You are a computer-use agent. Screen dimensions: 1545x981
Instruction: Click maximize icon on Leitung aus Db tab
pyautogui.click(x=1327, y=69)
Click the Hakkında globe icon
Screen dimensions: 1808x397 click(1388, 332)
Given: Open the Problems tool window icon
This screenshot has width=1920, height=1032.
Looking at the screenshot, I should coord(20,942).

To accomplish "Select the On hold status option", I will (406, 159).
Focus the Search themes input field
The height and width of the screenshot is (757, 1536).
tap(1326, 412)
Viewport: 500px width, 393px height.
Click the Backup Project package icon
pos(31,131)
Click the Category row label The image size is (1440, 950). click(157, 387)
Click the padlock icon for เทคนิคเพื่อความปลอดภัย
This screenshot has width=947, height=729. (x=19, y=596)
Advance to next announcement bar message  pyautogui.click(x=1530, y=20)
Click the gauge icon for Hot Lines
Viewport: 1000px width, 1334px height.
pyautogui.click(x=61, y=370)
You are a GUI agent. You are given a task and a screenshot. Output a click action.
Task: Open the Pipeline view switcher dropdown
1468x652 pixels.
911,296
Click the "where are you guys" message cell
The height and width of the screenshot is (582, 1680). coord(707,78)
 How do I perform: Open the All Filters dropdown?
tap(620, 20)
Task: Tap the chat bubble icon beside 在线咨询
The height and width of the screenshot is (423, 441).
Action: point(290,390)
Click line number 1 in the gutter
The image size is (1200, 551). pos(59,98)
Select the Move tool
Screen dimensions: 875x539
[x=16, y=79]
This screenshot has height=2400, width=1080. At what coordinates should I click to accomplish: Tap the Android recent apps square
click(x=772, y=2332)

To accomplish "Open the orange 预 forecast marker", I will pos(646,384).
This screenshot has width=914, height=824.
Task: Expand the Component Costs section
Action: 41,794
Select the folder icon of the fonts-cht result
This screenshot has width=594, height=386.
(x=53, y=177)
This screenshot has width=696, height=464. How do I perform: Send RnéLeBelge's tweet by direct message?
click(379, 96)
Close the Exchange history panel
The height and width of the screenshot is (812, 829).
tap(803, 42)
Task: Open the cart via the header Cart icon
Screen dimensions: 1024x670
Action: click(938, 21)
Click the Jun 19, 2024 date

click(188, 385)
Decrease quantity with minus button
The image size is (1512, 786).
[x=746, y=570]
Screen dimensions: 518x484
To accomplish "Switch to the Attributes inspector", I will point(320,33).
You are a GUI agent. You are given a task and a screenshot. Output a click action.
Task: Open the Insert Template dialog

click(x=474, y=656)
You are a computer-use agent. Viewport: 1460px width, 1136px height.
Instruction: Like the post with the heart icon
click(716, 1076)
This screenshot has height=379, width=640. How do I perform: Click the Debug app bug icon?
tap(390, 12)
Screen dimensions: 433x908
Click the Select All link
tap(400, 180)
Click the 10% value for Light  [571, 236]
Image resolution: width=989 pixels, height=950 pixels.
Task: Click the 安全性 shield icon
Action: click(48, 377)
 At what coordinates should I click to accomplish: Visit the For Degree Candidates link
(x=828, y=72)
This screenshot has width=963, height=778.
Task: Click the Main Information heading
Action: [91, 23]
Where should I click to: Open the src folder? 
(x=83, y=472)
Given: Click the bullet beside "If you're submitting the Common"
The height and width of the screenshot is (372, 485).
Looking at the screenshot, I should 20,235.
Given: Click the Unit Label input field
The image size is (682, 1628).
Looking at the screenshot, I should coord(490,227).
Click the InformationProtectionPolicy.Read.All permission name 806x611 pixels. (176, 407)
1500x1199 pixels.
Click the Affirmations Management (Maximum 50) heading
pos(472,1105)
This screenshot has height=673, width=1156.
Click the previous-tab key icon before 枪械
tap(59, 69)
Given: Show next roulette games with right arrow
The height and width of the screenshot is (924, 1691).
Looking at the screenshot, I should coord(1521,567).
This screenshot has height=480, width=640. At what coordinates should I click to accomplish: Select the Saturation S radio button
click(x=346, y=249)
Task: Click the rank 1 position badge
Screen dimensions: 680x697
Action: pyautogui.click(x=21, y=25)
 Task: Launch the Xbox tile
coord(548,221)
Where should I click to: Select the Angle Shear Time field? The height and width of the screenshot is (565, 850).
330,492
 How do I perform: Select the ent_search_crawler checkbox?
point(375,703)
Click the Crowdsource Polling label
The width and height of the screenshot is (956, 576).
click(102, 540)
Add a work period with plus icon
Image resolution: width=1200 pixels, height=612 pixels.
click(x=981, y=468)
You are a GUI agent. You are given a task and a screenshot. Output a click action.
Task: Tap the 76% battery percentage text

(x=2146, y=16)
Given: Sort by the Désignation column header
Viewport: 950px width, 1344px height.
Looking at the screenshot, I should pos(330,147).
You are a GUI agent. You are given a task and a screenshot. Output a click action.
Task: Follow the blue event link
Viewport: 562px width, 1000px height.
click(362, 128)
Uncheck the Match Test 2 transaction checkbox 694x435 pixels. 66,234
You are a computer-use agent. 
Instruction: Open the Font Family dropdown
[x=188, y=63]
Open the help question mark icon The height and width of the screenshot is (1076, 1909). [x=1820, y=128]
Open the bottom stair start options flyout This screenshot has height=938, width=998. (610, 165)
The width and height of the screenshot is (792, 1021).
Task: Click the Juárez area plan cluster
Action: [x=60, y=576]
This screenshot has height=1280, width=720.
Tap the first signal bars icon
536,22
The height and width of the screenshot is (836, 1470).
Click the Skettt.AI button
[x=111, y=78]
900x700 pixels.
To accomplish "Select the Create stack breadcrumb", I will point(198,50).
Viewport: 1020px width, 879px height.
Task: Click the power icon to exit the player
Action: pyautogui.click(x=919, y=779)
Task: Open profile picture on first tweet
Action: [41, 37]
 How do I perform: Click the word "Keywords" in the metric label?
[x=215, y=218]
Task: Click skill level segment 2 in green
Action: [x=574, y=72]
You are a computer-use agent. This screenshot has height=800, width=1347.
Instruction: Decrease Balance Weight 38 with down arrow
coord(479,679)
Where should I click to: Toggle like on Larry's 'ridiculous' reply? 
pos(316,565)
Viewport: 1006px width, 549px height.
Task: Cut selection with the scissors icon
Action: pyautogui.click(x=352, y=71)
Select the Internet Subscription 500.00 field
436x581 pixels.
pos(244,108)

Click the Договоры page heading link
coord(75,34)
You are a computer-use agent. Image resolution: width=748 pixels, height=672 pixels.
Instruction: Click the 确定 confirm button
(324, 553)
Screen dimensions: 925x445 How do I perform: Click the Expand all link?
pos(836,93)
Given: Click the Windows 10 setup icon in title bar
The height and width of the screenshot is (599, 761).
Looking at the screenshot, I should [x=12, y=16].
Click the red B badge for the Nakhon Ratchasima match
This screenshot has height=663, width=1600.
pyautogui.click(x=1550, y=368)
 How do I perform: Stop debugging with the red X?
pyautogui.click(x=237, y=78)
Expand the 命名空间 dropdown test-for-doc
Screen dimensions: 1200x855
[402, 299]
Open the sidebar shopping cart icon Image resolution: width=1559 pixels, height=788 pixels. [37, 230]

================================

**Try it**
Looking at the records, state how many lines contain "computer" and write nothing besides that number.

**Task solution**
5